Elle se raclait la gorge. Une fois. Deux fois...

- Excusez-moi...

Kara se leva discrètement, traversa la salle, ses sens étaient en alerte maximale.

Le système de ventilation !

Voilà l’origine.

Lena vacille. Elle se rattrape au pupitre. Un murmure d’inquiétude traverse l’audience.

- Vous allez bien ? Lui demanda l’alien à voix basse en arrivant près d'elle.

- Je... J’ai la tête qui tourne. Je crois que…
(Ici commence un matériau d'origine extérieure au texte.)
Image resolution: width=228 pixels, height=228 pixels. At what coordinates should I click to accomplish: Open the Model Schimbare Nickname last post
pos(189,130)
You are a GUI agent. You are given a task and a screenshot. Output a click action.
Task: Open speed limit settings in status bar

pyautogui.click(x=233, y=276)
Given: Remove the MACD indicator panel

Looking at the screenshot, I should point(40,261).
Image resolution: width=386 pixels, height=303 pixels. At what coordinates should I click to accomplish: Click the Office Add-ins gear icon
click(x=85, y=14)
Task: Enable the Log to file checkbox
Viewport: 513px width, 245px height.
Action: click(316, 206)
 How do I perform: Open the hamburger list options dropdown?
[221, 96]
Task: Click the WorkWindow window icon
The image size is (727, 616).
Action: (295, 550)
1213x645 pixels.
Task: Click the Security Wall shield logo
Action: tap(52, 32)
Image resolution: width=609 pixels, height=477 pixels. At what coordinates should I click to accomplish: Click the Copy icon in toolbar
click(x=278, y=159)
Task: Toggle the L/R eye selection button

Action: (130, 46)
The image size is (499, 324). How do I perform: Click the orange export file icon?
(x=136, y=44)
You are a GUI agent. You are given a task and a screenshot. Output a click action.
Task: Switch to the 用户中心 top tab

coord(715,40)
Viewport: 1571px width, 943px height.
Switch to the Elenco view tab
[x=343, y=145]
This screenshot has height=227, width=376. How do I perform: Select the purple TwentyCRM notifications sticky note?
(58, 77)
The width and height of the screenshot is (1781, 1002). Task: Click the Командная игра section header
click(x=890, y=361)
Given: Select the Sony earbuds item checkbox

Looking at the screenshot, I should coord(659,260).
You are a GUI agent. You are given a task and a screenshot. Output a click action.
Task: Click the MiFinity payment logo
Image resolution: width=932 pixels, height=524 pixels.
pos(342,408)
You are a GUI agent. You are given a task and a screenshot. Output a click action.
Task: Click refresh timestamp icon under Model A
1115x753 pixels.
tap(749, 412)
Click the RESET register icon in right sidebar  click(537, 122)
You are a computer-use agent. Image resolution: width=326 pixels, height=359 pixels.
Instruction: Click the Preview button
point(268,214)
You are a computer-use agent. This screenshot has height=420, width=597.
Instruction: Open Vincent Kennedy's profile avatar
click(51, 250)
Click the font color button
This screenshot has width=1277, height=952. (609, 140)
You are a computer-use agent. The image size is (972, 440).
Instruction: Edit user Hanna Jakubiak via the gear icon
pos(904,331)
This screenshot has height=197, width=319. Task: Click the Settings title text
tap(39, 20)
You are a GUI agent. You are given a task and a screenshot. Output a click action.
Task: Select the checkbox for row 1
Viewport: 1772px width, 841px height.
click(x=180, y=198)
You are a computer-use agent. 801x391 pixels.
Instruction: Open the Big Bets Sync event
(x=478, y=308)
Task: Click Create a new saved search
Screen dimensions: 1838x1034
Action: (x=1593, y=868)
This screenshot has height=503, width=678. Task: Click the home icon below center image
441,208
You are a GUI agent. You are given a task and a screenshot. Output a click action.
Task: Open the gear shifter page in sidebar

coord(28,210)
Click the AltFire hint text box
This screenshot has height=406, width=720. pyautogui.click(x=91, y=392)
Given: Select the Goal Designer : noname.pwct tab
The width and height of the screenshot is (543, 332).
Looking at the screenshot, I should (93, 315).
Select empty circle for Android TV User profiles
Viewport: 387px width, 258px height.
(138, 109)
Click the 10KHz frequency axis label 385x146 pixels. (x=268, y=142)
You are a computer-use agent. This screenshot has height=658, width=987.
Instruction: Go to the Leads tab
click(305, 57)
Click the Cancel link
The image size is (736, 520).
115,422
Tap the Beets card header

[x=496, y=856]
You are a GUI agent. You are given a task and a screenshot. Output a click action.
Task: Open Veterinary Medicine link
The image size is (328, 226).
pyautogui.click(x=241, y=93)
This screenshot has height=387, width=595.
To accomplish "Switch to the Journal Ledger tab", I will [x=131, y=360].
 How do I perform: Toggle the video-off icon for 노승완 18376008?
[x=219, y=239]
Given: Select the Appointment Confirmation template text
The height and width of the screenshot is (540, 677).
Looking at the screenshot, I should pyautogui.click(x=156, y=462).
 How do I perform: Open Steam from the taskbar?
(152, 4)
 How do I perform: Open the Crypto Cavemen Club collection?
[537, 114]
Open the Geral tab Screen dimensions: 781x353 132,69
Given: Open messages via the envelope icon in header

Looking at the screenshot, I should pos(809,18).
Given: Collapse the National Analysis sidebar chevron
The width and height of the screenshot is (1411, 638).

C'était à peine audible, heureusement, elle avait de bonnes oreilles.

- Ne paniquez pas. Je vous sors de là.

Sans attendre, elle glisse un bras dans son dos, l’entraîne vers les coulisses. Elle devait se concentrer. Ne pas voler. Ne pas alerter. Mais Lena chancellait. Son pouls était irrégulier.

Kara n’avait plus le choix.

Dans le couloir, elle vérifie que personne ne les suit, ouvre une porte de service, la soulève doucement et quitte les lieux grâce à sa super vitesse, sans costume, juste assez floue pour qu’aucune caméra ne capture l’instant.

Lena cligne des yeux. L'air extérieur la frappe, plus pur, plus frais.
Ils sont sur un toit, en hauteur, au calme.

- Vous êtes… rapide. Très rapide, constatait-elle faible, haletante.

- Je cours souvent après les transports en commun, répondait-elle en regardant ailleurs.

Lena étouffa un rire après avoir toussé.

- Je crois que j’ai été empoisonnée.

- Pas tout à fait. Un gaz neuro-inhibiteur. Cible le système respiratoire sans être mortel. Mais assez pour vous faire perdre connaissance et... ruiner votre présentation, par exemple.

La brune devint blême.

- Lex...

- C’est une probabilité.

Elle sort un petit flacon de sa veste. L’antidote du DEO. Elle hésite, puis le tend à Lena.

- Faites-moi confiance. S’il vous plaît, lui dit-elle, le regard sûr.